• [EXTRAIT CHOISI]:
====================

L’intérieur d’un iPhone 12 pro.

Même choyée, la batterie des smartphones se dégrade inexorablement : on ressent le besoin d’en changer tous les trois ou quatre ans. La manœuvre ne demandait qu’une petite minute il y a encore une décennie : pour y accéder, il suffisait souvent d’ôter un capot en plastique un brin récalcitrant. Aujourd’hui, l’opération prend facilement trente minutes et requiert tant d’adresse que beaucoup de bricoleurs abandonnent en cours de route. Cette montée en complexité est-elle justifiée ?

Trois difficultés principales se dressent sur le chemin d’un bricoleur souhaitant changer la batterie d’un mobile, son écran, ou toute autre pièce fragile. La première est d’une nature gluante et tenace : c’est la colle qui maintient fermement l’écran du mobile en place, ainsi que son dos. Pour ramollir cette colle, il faut employer une chaufferette, et pour détacher les éléments, une ventouse. La manœuvre est si délicate que les professionnels de la réparation cassent parfois le dos des mobiles en le séparant du reste.

La ventouse permet de retirer l’écran d’un iPhone 13, après avoir chauffé ses bords.

Cette colle, qui complique tellement les réparations, est-elle irremplaçable ? Les smartphones modernes sont de plus en plus souvent étanches, contrairement à leurs ancêtres, et ce matériau constitue une excellente barrière aux infiltrations : « Elle est légère, économique, durable et facile à déposer », admet Maarten Depypere, responsable de la politique de réparation chez iFixit, un site de modes d’emploi de réparation. En prime, elle « renforce la rigidité du smartphone et protège ses composants électroniques », vante un porte-parole du fabricant Oppo.

====================

• [JEU DE DONNÉES]:
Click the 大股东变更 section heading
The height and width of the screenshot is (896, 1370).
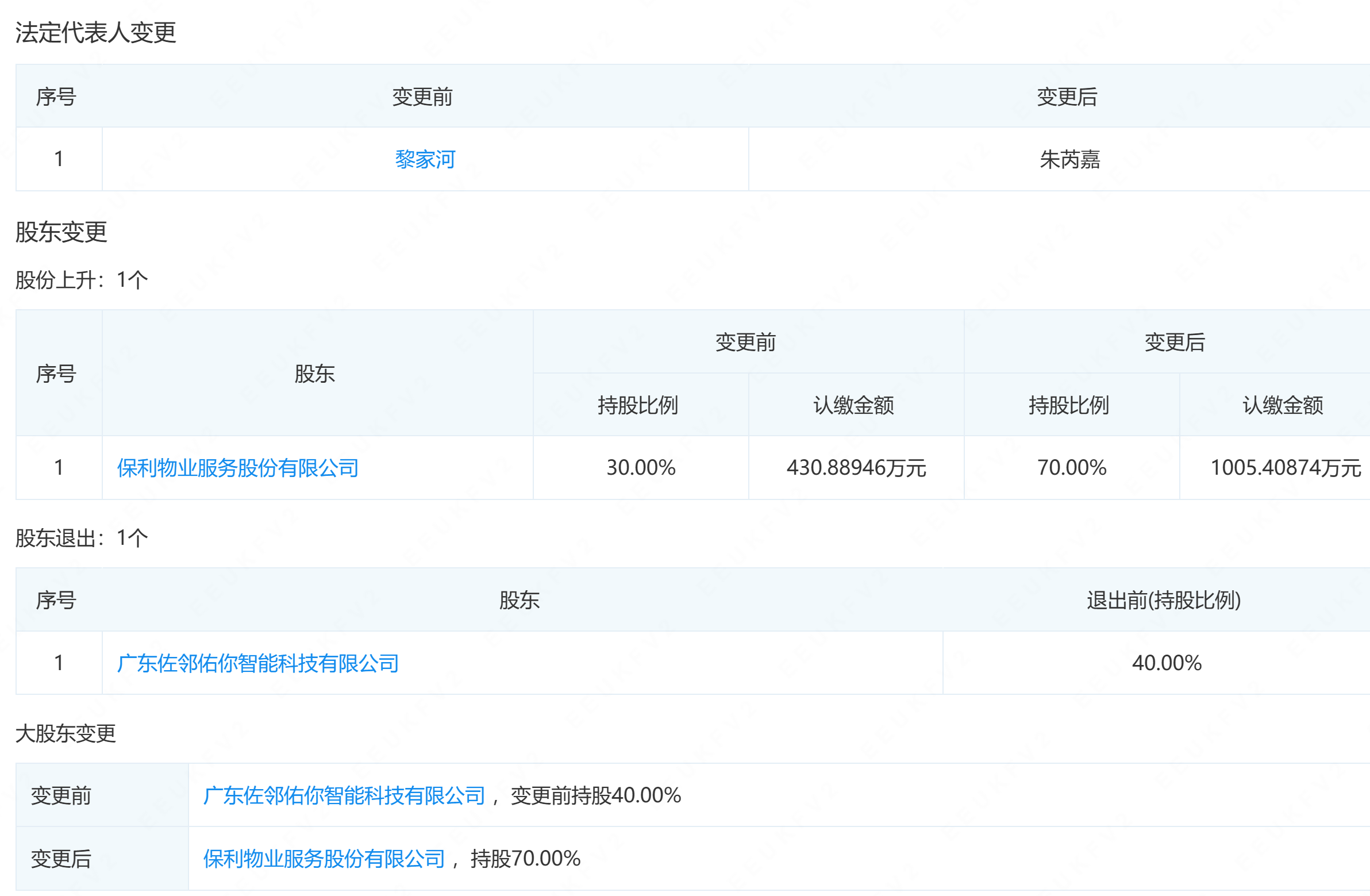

====================

• [LISTE DES TÂCHES]:
**A.** Recopiez le passage de l'extrait sur la réparation des smartphones qui commence par « Trois difficultés principales » et se poursuit jusqu'à « chauffé ses bords. ».
**B.** D'après l'extrait sur la réparation des smartphones, quel outil faut-il employer pour ramollir la colle qui maintient l'écran et le dos du mobile ?
**C.** Poursuivez l'extrait sur la réparation des smartphones à la suite de sa dernière phrase.

• [RÉPONSES ATTENDUES]:
**A.**
Trois difficultés principales se dressent sur le chemin d’un bricoleur souhaitant changer la batterie d’un mobile, son écran, ou toute autre pièce fragile. La première est d’une nature gluante et tenace : c’est la colle qui maintient fermement l’écran du mobile en place, ainsi que son dos. Pour ramollir cette colle, il faut employer une chaufferette, et pour détacher les éléments, une ventouse. La manœuvre est si délicate que les professionnels de la réparation cassent parfois le dos des mobiles en le séparant du reste.

La ventouse permet de retirer l’écran d’un iPhone 13, après avoir chauffé ses bords.

**B.** Une chaufferette.

**C.**
Remplacer la colle

Quelques rares fabricants explorent toutefois des solutions alternatives. Fairphone, un fabricant néerlandais de smartphones particulièrement faciles à réparer, remplace la colle par des vis. Crosscall, un fabricant français de mobiles antichoc, mêle vis et colle en quantité réduite. Leurs smartphones sont plus faciles à démonter, certes, mais ils s’avèrent aussi plus lourds et plus volumineux. « Nous avons dû ajouter un joint d’étanchéité qui épaissit légèrement le mobile », admet Nicolas Leclerc, manager recherche et développement chez Crosscall, ajoutant que « les pas de vis élargissent son pourtour ».

Pour Miquel Ballester, directeur de la gestion des produits chez Fairphone, tout est affaire de priorités. « Le design d’un smartphone est extrêmement complexe, on est obligé de choisir ses combats. Si un fabricant veut proposer le produit le moins cher, il ne s’intéressera pas à la façon dont ses smartphones se démontent. C’est le cas de plusieurs marques. »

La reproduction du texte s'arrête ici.